With insightful quotes from Ainge, Celtics owner Wyc Grousbeck and GMs from around the league, O’Connor takes the reader from behind the scenes and into the middle of the Celtics war room.
Here are a few highlights of O’Connor’s piece from the Ringer, although the original is more than worth the 11-minute read.
Unbeknownst to the general public, Ainge was working on the KG Plan, concocted three or four years before the summer of ’07. Maybe if fans had known, they wouldn’t have marched down Causeway Street with pitchforks and torches in hand. “‘We’ll be ready. We’ll have enough assets to trade for him if he becomes available. I don’t know if Minnesota will renew him.’ That’s exactly what Danny said,” Grousbeck recalled. “So through all the tough times, the assembling of picks, playing the kids, Doc taking the losses on his record as we lost — it was all toward a goal of building those kids up so they’d become tradable assets where we’d keep some, trade others.”
The foresight of Ainge to target Kevin Garnett three to four years down the road leads me to believe he is far more than lucky. It spoke to his savvy when he later flipped Paul Pierce and Kevin Garnett for a haul of picks while they still had trade value. And it resonates now when they wouldn’t be bullied this offseason in a swap for the Brooklyn Nets picks and a potential superstar.
“Nobody has ever done it better in the history of the league than how Danny did it, ever. Nobody’s ever done that,” Blazers president of basketball operations Neil Olshey told NBA TV’s Open Court this summer. “It’s unprecedented, the assets, from where that team would’ve been in 18 to 24 months and what it is back to today.”
That’s big praise from a rival peer. While Ainge’s contemporaries in Philadelphia turned heads for Philly’s tank-and-bank approach to high draft picks, Boston has been able to rebuild both through the draft and under-the-radar moves for blue-collar professionals. O’Connor highlights this strategy with the trades of Jae Crowder and Isaiah Thomas as well as the low-cost signing of glue-guy Evan Turner to go along with the drafting of Marcus Smart, Terry Rozier and Jaylen Brown.
They have a perfectly viable Plan B that emphasizes talent development and building through the draft. The Celtics won’t settle for a double that drives in a few runs when they can load the bases and hit a grand slam. That’s a surprise to Kevin McHale, Ainge’s teammate of eight seasons and trade partner in the Garnett deal. “Danny is one of the most impulsive people I know, and I’m shocked he doesn’t make a trade every week,” McHale said during a recent conference call. “He’s a disciplined general manager, which is funny because he’s a very undisciplined person.”
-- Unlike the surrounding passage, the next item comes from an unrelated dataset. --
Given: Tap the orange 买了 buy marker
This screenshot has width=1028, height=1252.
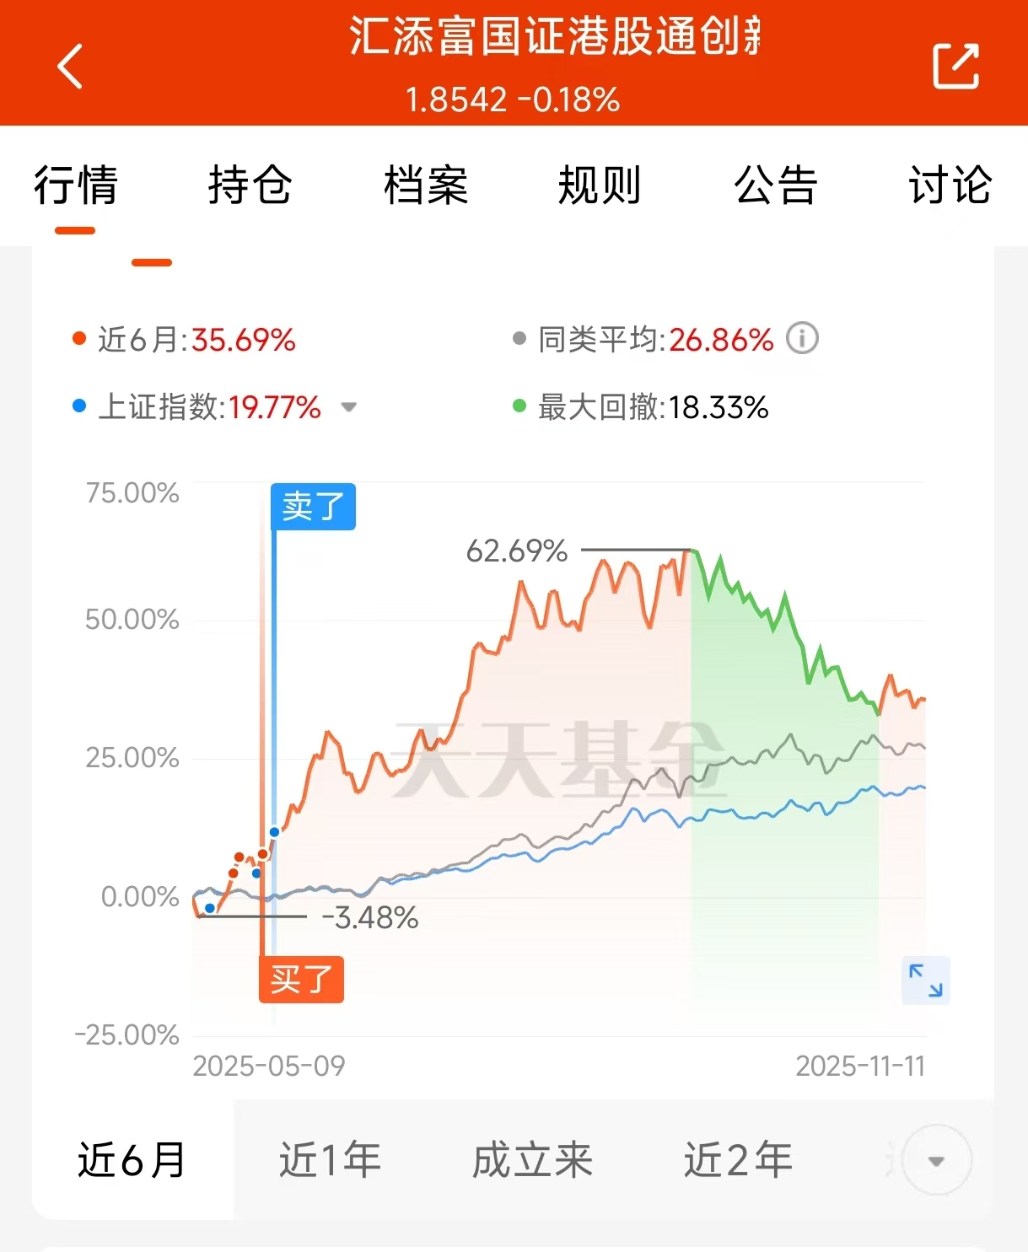Looking at the screenshot, I should point(301,980).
This might be the most important—and my personal favorite—paragraph from O’Connor. Ainge could have made the splash Celtics fans have been waiting three years for with names like Jimmy Butler, DeMarcus Cousins, Blake Griffin and Paul George being tossed around the NBA rumor mill. But his discipline to sit back and watch things unfold, both within the TD Garden and around the NBA, is truly a position of power.
The Celtics will have the cap space to offer another max contract after a season where the expectation is a deep playoff run. They still hold the ultimate trump card in the Brooklyn picks for the next two NBA drafts and are developing young talent around a veteran core.
Is Danny Ainge the luckiest GM in the NBA? Perhaps. But it takes hard work to be that lucky. And O’Connor let everyone in to see how building a title contender occurs.